Task statement: When you copy the entries, match them exactly and omit the pictures.

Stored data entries

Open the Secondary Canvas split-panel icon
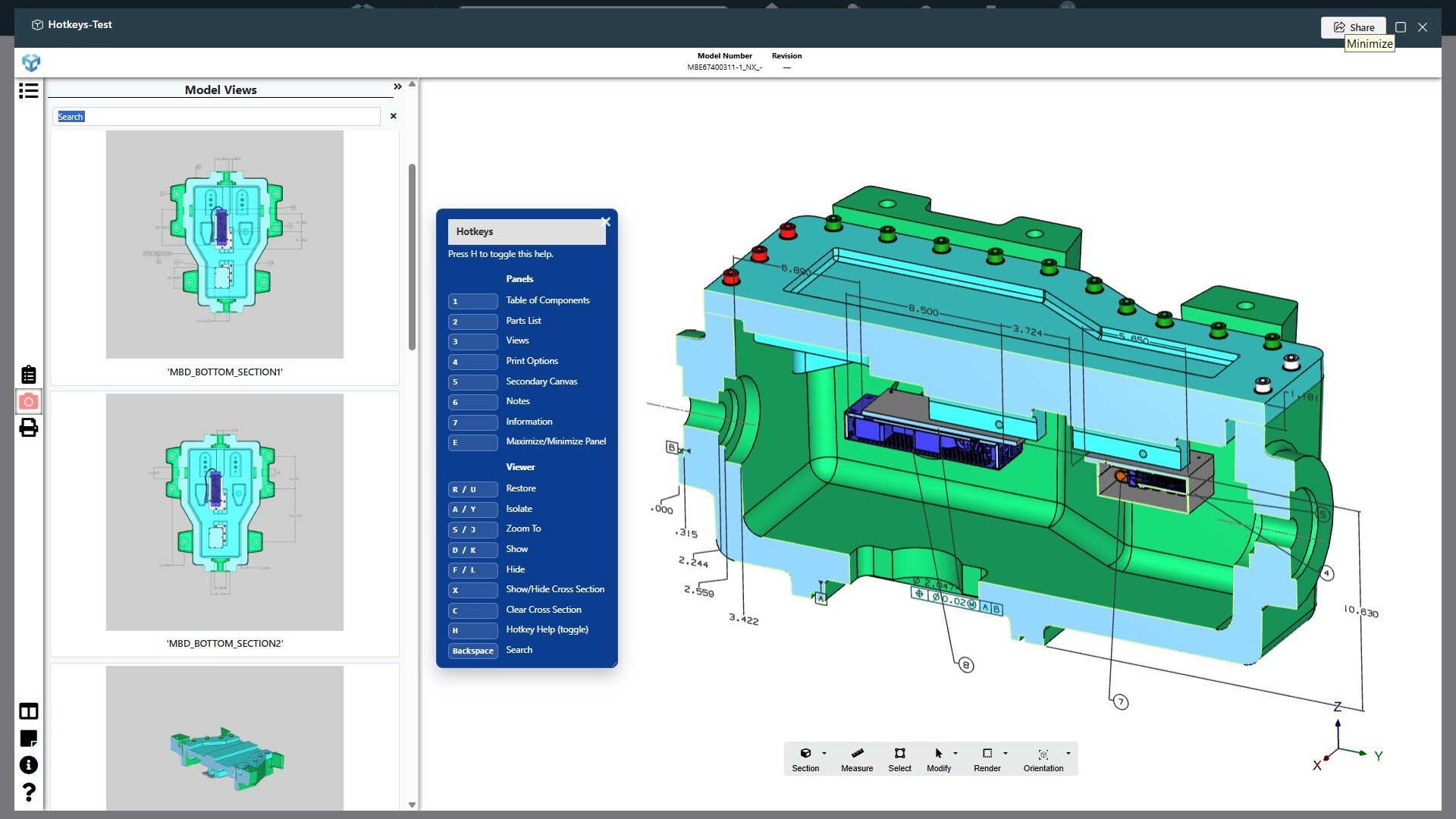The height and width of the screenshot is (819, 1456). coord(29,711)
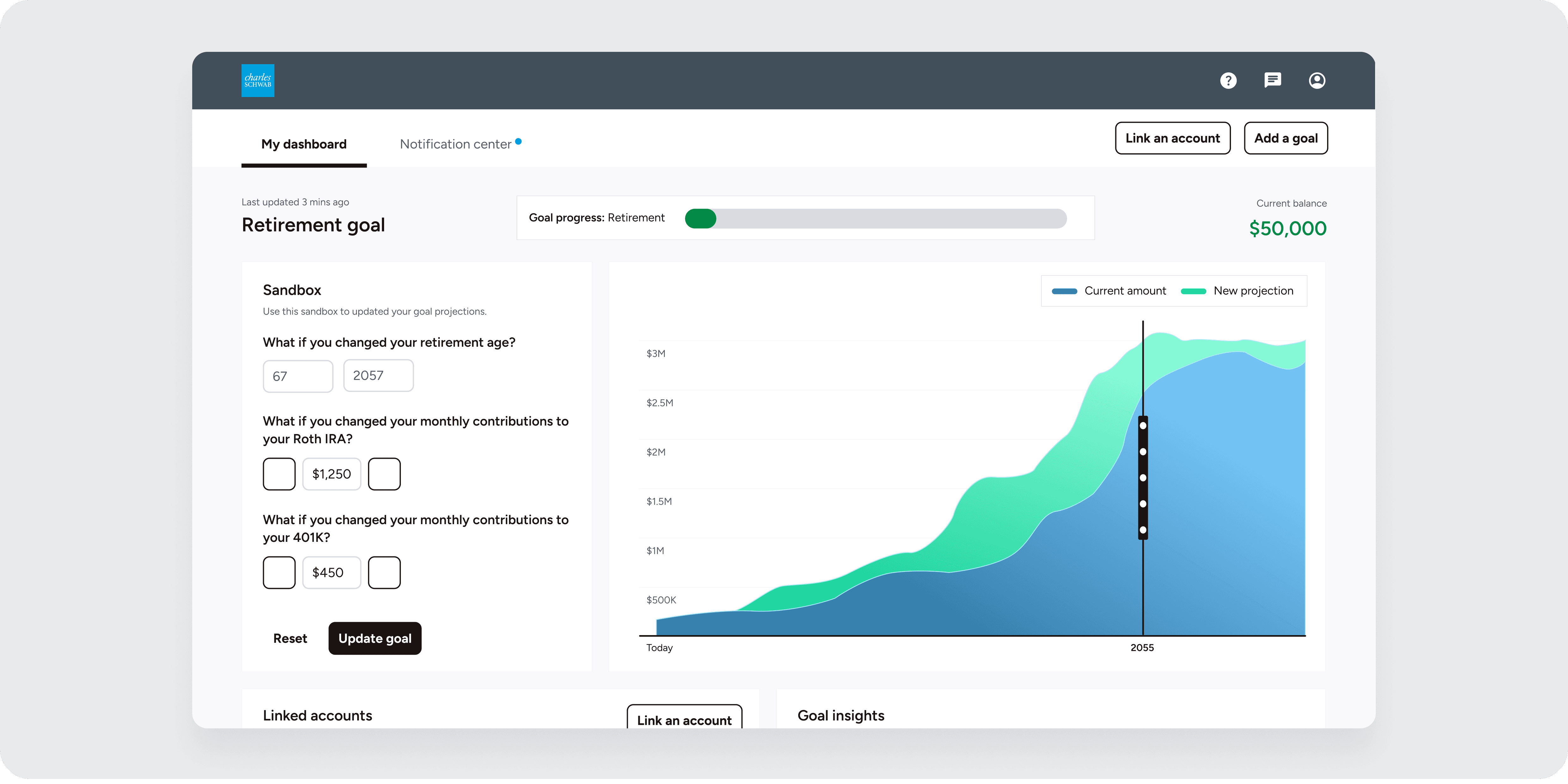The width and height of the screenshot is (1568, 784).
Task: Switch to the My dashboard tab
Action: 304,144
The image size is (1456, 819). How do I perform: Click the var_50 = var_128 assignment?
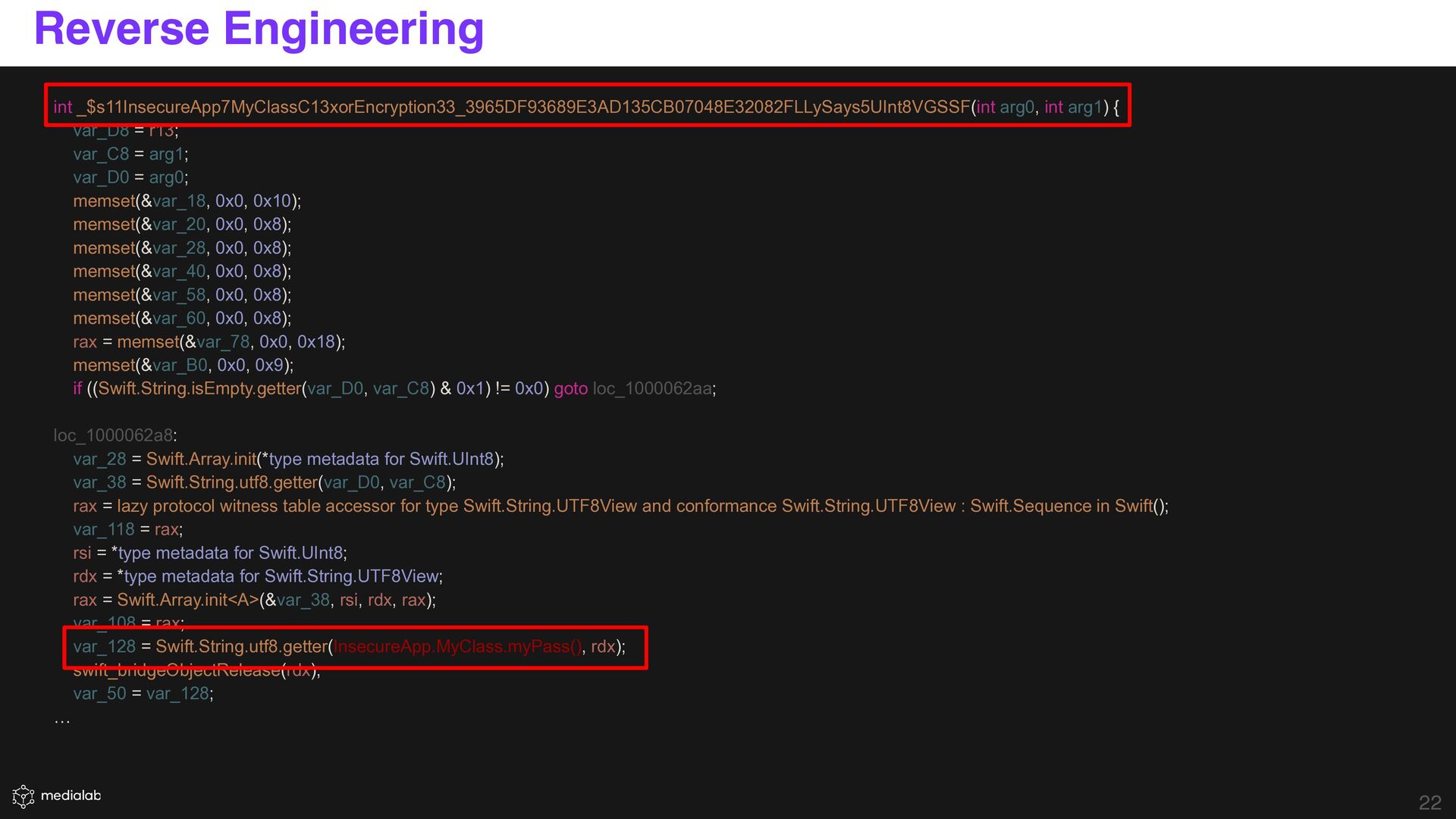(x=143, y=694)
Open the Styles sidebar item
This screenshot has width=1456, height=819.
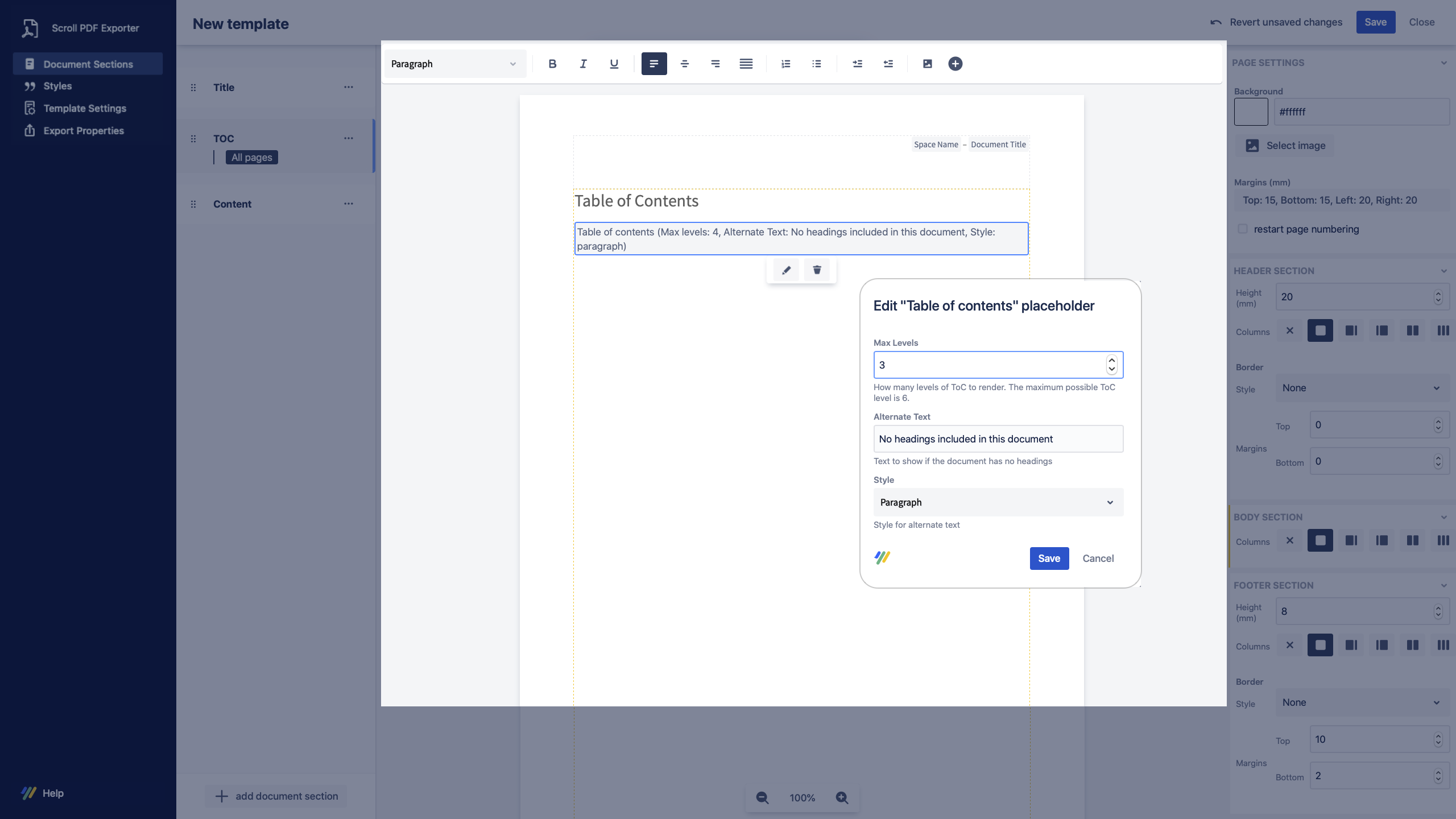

Answer:
Open the Secondary Canvas split-panel icon
The height and width of the screenshot is (819, 1456). coord(29,711)
The width and height of the screenshot is (1568, 784).
Task: Switch to the My dashboard tab
Action: 304,144
The image size is (1456, 819). How do I perform: Click the var_50 = var_128 assignment?
(x=143, y=694)
Open the Styles sidebar item
This screenshot has width=1456, height=819.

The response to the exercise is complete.